Exercise description
Please tally the lines below that contain the string "Modelleri" and reply with that figure only.

BEGIN Material provided

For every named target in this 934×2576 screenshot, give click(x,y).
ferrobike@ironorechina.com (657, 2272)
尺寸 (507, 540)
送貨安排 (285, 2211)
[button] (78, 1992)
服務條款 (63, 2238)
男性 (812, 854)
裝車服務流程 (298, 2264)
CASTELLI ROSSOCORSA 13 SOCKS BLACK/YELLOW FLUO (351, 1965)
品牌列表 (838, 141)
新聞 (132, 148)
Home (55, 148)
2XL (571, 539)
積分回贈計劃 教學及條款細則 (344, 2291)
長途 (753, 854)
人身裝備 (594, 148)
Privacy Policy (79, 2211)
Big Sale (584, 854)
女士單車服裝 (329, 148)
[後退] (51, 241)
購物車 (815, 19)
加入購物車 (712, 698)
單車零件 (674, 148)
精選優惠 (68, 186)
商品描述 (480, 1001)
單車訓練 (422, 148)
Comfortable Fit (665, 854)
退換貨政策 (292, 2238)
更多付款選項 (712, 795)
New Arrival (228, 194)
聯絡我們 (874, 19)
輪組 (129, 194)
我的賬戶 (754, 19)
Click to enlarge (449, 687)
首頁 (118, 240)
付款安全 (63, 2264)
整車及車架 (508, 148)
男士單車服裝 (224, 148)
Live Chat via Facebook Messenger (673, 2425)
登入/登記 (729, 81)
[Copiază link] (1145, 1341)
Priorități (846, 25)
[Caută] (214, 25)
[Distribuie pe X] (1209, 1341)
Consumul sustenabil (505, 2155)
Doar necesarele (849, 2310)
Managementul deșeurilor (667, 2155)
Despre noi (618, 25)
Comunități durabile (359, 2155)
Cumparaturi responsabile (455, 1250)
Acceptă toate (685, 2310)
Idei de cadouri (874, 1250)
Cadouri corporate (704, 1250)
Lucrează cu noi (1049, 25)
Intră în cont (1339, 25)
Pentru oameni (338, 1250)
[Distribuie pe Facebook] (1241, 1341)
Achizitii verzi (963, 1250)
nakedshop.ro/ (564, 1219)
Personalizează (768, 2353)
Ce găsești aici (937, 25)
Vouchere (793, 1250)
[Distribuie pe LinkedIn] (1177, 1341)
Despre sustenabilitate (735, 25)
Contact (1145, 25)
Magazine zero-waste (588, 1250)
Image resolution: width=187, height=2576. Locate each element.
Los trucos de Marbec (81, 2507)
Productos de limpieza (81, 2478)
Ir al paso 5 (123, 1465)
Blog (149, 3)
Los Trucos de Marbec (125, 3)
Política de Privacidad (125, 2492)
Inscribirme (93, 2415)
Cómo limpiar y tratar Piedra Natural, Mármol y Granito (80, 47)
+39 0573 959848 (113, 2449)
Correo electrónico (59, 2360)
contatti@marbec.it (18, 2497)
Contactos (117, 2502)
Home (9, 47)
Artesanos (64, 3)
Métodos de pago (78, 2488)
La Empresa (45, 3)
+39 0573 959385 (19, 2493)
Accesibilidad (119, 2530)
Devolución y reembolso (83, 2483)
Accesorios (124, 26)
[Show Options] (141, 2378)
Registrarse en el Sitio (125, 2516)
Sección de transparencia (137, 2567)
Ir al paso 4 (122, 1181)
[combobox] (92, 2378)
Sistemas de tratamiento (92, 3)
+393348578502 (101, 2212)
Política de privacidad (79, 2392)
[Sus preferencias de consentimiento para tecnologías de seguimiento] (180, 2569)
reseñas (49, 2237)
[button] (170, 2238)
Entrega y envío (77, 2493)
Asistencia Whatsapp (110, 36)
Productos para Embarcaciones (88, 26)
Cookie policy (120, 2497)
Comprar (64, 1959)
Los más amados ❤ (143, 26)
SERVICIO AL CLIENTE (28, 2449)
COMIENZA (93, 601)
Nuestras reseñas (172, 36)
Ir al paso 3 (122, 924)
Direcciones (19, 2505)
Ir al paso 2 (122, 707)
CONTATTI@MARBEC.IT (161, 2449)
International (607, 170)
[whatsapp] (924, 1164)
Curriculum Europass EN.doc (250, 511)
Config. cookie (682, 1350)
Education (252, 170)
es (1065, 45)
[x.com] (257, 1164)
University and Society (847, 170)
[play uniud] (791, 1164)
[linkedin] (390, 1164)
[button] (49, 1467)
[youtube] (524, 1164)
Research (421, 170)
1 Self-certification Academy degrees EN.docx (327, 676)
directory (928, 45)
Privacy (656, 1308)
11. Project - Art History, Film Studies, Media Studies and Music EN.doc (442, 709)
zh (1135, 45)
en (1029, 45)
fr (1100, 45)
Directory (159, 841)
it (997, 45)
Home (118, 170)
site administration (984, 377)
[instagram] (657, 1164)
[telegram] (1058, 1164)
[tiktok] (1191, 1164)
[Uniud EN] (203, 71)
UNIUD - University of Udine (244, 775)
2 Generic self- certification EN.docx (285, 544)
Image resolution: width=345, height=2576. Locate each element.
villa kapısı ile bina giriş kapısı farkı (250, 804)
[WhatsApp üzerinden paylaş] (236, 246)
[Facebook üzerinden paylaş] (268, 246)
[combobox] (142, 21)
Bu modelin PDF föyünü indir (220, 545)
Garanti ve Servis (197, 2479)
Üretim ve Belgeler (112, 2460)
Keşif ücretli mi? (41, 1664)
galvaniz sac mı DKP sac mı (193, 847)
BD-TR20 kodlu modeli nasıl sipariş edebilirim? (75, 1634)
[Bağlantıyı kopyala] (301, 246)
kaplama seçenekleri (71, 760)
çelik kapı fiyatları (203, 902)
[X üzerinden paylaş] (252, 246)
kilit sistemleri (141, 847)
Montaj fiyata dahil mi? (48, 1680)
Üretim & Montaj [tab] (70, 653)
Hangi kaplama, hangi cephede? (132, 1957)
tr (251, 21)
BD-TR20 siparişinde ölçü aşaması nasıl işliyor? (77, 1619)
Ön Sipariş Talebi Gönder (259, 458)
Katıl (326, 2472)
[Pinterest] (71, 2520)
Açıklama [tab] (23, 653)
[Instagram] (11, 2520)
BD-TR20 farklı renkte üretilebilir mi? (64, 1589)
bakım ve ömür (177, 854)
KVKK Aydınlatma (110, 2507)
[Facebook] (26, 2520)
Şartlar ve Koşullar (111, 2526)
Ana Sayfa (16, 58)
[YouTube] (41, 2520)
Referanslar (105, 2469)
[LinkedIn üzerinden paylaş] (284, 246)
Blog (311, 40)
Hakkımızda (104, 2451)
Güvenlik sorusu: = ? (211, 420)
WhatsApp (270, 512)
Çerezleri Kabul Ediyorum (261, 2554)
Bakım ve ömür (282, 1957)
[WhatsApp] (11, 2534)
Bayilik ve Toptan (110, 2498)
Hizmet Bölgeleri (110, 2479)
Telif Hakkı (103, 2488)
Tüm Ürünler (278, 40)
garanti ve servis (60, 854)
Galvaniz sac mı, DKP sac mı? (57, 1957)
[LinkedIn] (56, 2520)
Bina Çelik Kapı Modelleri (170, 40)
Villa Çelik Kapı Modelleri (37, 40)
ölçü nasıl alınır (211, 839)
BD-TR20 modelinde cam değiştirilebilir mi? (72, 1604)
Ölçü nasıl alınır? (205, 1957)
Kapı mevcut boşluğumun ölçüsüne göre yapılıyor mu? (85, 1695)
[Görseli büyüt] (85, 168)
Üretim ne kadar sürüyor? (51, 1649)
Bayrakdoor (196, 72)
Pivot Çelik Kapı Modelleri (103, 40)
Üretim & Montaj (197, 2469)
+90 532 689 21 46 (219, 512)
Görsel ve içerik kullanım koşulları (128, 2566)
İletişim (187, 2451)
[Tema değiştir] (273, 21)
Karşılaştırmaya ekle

END Material provided

Answer to the problem
3